Air NZ holds a 25.9% stake in Virgin worth about $A344 million ($NZ384 million), which it has increased in recent years despite the Australian airline making a loss. According to its annual report, Air NZ has invested a total of $422 million in Virgin, excluding a recent commitment to lend a further $145 million to the Australian-based airline.
That will leave Air New Zealand facing a loss having spent $A373 million building up and maintaining the Virgin stake since 2011, a period when the kiwi dollar was relatively weak against its Australian counterpart.
New Zealand’s national carrier announced to the NZX this afternoon it has hired First NZ Capital and Credit Suisse to advise it on options, which includes a possible sale of all or part of its shareholding.
Air NZ chief executive Christopher Luxon has also quit the Virgin board, effective immediately.

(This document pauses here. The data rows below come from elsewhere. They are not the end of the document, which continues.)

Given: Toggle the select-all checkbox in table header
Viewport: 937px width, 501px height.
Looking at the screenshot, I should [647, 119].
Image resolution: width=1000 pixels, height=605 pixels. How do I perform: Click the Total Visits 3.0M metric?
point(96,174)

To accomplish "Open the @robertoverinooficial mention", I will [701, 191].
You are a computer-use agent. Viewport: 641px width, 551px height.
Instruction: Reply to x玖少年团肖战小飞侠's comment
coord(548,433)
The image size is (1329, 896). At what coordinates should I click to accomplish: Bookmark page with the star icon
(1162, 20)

Virgin's ASX-listed shares, which recently traded at 38Ac, went into a trading halt pending the announcement.
Air NZ chairman Tony Carter says the airline is reviewing its financial investment in order to find alternate uses for the capital currently deployed in Virgin.

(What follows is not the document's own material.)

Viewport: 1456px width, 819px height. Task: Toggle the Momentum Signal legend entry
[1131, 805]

Mr Carter says Air New Zealand “does not want a large minority equity position in Virgin Australia” and would rather focus on its own growth opportunities.
The announcement comes less than a fortnight after Air NZ committed to a one-year $A131.2 million loan to Virgin, as part of a $A425 million shareholder loan to let the airline review its mix of debt and equity, plus consider how to boost cashflow and profitability.
An Air NZ spokeswoman says this loan is "quite separate from today's announcement" and lending arrangements will remain in place whether Air NZ sells its stake or not.
Grant Williamson, a director at Hamilton Hindin Greene in Christchurch, says it is good to see Air New Zealand run the ruler over its Virgin investment, particularly when airline stocks were performing well in a period of cheap oil.
"It's probably not a bad time to be reviewing that holding," Mr Williamson says. "I would much prefer them to focus on their own opportunities."
Virgin, Australia’s second-largest airline, has undertaken a transformation programme over the past five years.
The airline had suffered in a price war with Jetstar and Qantas, but signalled a return to profitability this year after reporting an underlying pre-tax loss of $A49 million to the end of June 2015.
Mr Luxon says through the NZX release he hopes Air NZ can continue its Tasman alliance partnership with Virgin, with further details on the review to come.
Air NZ and Virgin formalised an alliance in 2010 with codesharing agreements on trans-Tasman and connecting flights and reciprocal frequent flyer and lounge access deals. The tie-up was first mooted in response to Qantas Airways' two-airline strategy where its low-fare Jetstar unit operates domestically in New Zealand and links to longer-haul flights on its parent.
Air NZ, along with Etihad Airways, Singapore Airlines and Virgin Group, own 85% of Virgin's shares on issue.
Air NZ shares are at $2.91 and have moved up 2% on the announcement and 13% in the past year.
The airline's management took the unusual step of not commenting further on the announcement, declining interview requests.